Pour la première fois, un essai clinique sur l’être humain va tester l’efficacité d’un vaccin contre le cancer du sein. L’aboutissement de deux décennies d’études précliniques intensives. Conçu pour être administré en prévention, ce vaccin cible les cellules produisant de l’α-lactalbumine, une protéine exprimée à un niveau particulièrement élevé dans les cellules du cancer du sein. La première phase de l’essai clinique, testant l’innocuité du vaccin chez l’être humain, aura prochainement lieu sur 24 femmes.
Un vaccin contre le cancer du sein : c’est l’incroyable prouesse que la clinique de Cleveland est en train de développer. L’initiative est tout ce qu’il y a de plus sérieux. Après l’obtention de résultats préliminaires très concluants sur la souris en 2010, les premiers essais sur l’être humain s’apprêtent à leur emboîter le pas, grâce à leur récente autorisation par la Food and Drug Administration américaine. L’idée générale de ce vaccin : « faire de l’α-lactalbumine une cible immunologique », explique à New Atlas le responsable de l’essai clinique Thomas Budd.
Lactalbumine, ce nom évoque quelque chose… le lait, bien sûr ! Cette protéine est présente dans le lait de tous les mammifères, ce qui signifie qu’elle s’exprime normalement dans les glandes mammaires produisant du lait chez les mères de jeunes enfants allaités. À part dans les cellules responsables de la production du lait, cette protéine s’exprime dans les cellules responsables du cancer du sein, d’où l’idée de cibler les cellules produisant cette protéine.
Contrer le cancer du sein triple
négatif
Comme le vaccin n’est pas spécifique du type de cellules produisant de l’α-lactalbumine, il ciblera avant tout les femmes ménopausées et celles ayant déjà donné naissance à leurs enfants, ainsi que les femmes jeunes particulièrement à risque. Bien qu’à prendre en prévention de la maladie, il n’est donc pas adapté à une vaccination dès l’enfance. De même que son public potentiel est restreint, le type de cancer du sein visé par le vaccin est spécifique : il s’agit surtout du cancer du sein triple négatif, associé à une expression particulièrement importante d’α-lactalbumine.

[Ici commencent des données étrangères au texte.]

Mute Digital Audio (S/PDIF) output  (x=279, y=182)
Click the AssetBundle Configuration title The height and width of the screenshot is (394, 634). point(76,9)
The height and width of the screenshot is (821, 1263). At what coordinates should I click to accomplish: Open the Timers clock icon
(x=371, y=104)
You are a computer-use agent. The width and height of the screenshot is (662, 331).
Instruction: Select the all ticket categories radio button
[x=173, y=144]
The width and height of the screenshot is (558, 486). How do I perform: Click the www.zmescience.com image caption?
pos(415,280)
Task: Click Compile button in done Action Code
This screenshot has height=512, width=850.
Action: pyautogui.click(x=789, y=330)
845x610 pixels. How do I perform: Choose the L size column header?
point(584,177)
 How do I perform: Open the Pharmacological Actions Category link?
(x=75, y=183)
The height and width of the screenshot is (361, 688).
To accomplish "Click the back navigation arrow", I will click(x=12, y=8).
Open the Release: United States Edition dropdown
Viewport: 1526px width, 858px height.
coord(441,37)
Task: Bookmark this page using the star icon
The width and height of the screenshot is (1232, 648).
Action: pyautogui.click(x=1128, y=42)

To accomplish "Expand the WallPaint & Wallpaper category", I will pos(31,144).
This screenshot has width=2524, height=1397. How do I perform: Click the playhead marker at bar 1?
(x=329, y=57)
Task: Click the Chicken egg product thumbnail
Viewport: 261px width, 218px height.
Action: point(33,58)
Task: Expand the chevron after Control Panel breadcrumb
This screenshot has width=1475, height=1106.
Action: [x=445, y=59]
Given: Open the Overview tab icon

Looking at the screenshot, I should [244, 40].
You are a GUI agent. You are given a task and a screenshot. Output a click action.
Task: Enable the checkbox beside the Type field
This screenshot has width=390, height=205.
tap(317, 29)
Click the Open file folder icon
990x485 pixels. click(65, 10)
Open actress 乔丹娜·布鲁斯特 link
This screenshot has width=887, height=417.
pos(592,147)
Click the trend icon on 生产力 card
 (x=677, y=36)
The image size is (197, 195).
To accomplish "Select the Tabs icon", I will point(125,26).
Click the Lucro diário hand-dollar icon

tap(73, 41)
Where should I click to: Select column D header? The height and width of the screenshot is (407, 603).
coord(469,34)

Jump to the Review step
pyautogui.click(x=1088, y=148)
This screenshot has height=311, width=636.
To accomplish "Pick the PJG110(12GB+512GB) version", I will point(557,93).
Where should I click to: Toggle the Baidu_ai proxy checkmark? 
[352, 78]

Ce cancer du sein est particulièrement agressif en raison de sa détection tardive, puisque son nom vient du fait qu’il n’est pas détectable par les trois marqueurs moléculaires caractéristiques de la majorité des cancers du sein — excès de protéines HER2, de récepteurs à œstrogènes ou de récepteurs à progestérone. Résultat : lors de sa détection, la métastase du cancer a souvent commencé. Il représente environ 15 % des cas de cancer en France, et fait l’objet de nombreuses tentatives de traitements spécifiques en raison de sa gravité. La Haute Autorité de Santé a par exemple récemment approuvé un traitement par anticorps associé à une chimiothérapie en cas de cancer du sein métastatique triple négatif.
Une recherche sur le long terme
Actuellement en développement, ce vaccin en est à la phase I de son développement, ce qui signifie qu’il est testé sur un petit échantillon de sujets pour évaluer sa toxicité, ainsi que la dose à injecter jugée optimale. Dans cette étude, ce sont en tout 24 femmes atteintes d’un cancer du sein triple négatif il y a 3 ans ou moins et depuis en rémission qui seront les premières personnes à bénéficier de ce candidat-vaccin. Cette première phase devrait durer environ un an, jusqu’en septembre 2022.
Même en cas de succès de cette première phase, la route sera encore longue et émaillée de phases d’essais cliniques encore plus restrictives avant une première commercialisation, qui pourrait avoir lieu dans 10 ans au mieux. mais Thomas Budd reste confiant : « Cela nous prendra des années de tester un tel vaccin, parce que cela demande des années de confirmer qu’on empêche un cancer de se développer. Mais il fallait commencer quelque part. » Néanmoins confiants, les chercheurs estiment que leur approche de recherche d’un vaccin contre le cancer du sein triple négatif pourra à l’avenir s’étendre à d’autres types de cancers.